A luta de um pastor pela humanização da relação entre cristãos e muçulmanos

 

Juliano Spyer

Antropólogo, autor de "Povo de Deus" (Geração 2020), criador do Observatório Evangélico e sócio da consultoria Nosotros

 

A guerra em Israel deu munição para aqueles que não gostam de religião e especialmente do cristianismo evangélico, justificarem seus preconceitos e afirmarem que todo evangélico é bolsonarista por defender Israel. Não é tão simples. Para compreender melhor a relação entre evangélicos, israelenses e palestinos, pedi ajuda para o pastor Marcos Amado, que atua há 23 anos com organizações cristãs presentes em países islâmicos e é autor do ebook "Israel, o Armagedom e os Árabes Palestinos" (Martureo, 2019).

Para evitar uma interpretação equivocada, Marcos e eu deixamos claro que condenamos veementemente os ataques terroristas do Hamas há uma semana e que somos a favor da existência de dois estados, o de Israel e o Palestino.

Marcos aprendeu árabe vivendo no norte da África por oito anos, como parte do treinamento para ser missionário em países onde é proibido pregar o Evangelho. "Fomos recebidos em casas de muçulmanos como se fôssemos parte da família", ele conta. "Por isso, comecei a me perguntar por que temos uma visão tão negativa sobre eles."

A partir dessa experiência inicial no mundo islâmico, Marcos chegou ao livro "De Quem é a Terra Santa?" (Ultimato, 2016) do autor cristão Colin Chapman, sobre a questão palestina.

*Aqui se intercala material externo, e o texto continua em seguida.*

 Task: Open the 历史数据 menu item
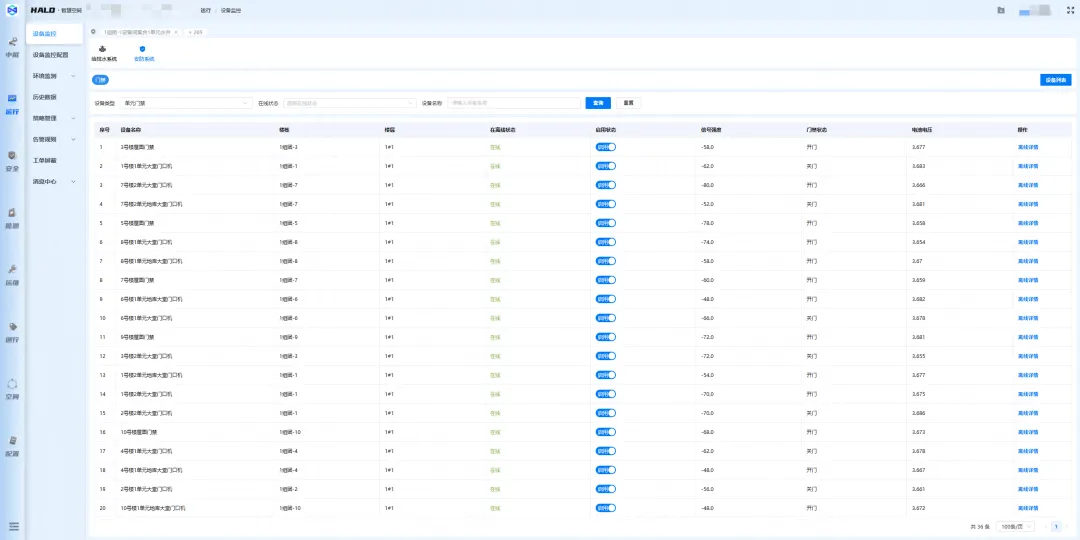pos(45,97)
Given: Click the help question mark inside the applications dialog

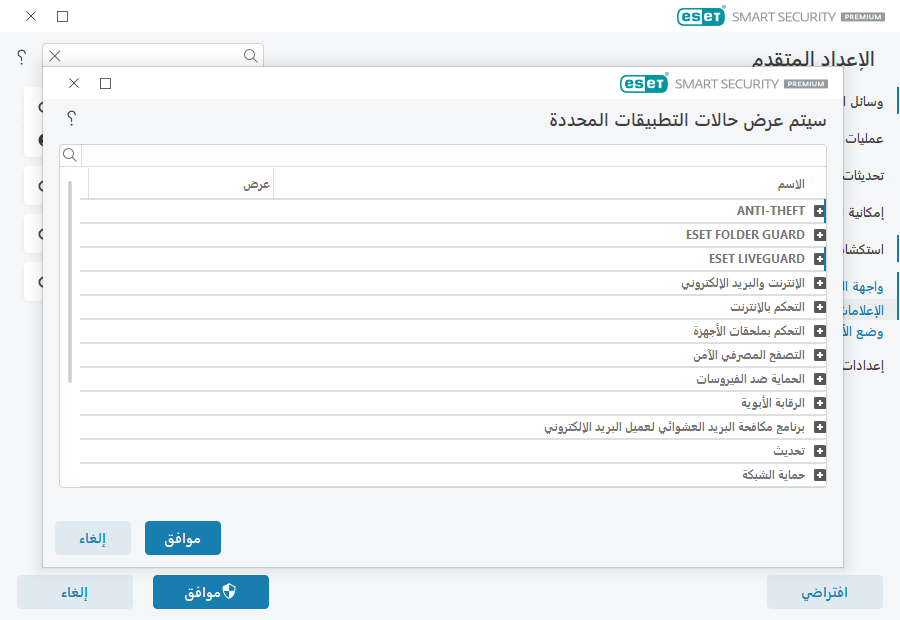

Depois ele se aprofundou no assunto a partir de estadias nessas áreas e também ao visitar campos de refugiados no Líbano e na cidade de Belém. "Eles vivem à mercê de Israel, têm restrição ao uso de eletricidade, água potável e serviços de saúde", ele relata. "Isso me levou a pensar sobre como nós, cristãos do Ocidente, aceitamos que palestinos vivam como cidadãos de segunda categoria."

Marcos lista vários motivos para explicar por que evangélicos, que deveriam ser contra as guerras e perdoar seus inimigos, apoiam Israel e condenam os palestinos.

O principal motivo para essa posição seria uma interpretação bíblica do século 19 conhecida como "dispensacionalismo". Ela propôs que, antes do fim do mundo, Deus levaria seu povo de volta à Palestina porque, segundo o Antigo Testamento, Israel tem a posse eterna dessa terra. E reergueria o Templo de Salomão, onde está hoje a mesquita de Al-Aqsa, em Jerusalém, de onde Cristo governaria por mil anos.

"A partir dessa leitura das escrituras, a criação do Estado de Israel em 1948 foi interpretada, principalmente nos EUA, como um sinal do fim dos tempos", explica Marcos. "Muitos cristãos defendem o moderno Estado de Israel com unhas e dentes pela importância da profecia. E a ocupação das terras palestinas é vista como parte desse processo."
Essa interpretação, que se popularizou principalmente nos EUA, chegou ao Brasil e se tornou parte da cultura dos evangélicos aqui. "Como a maioria dos missionários e dos livros que circulam aqui vêm de lá, mesmo evangélicos que não ouviram falar em dispensacionalismo, tomam partido dos judeus."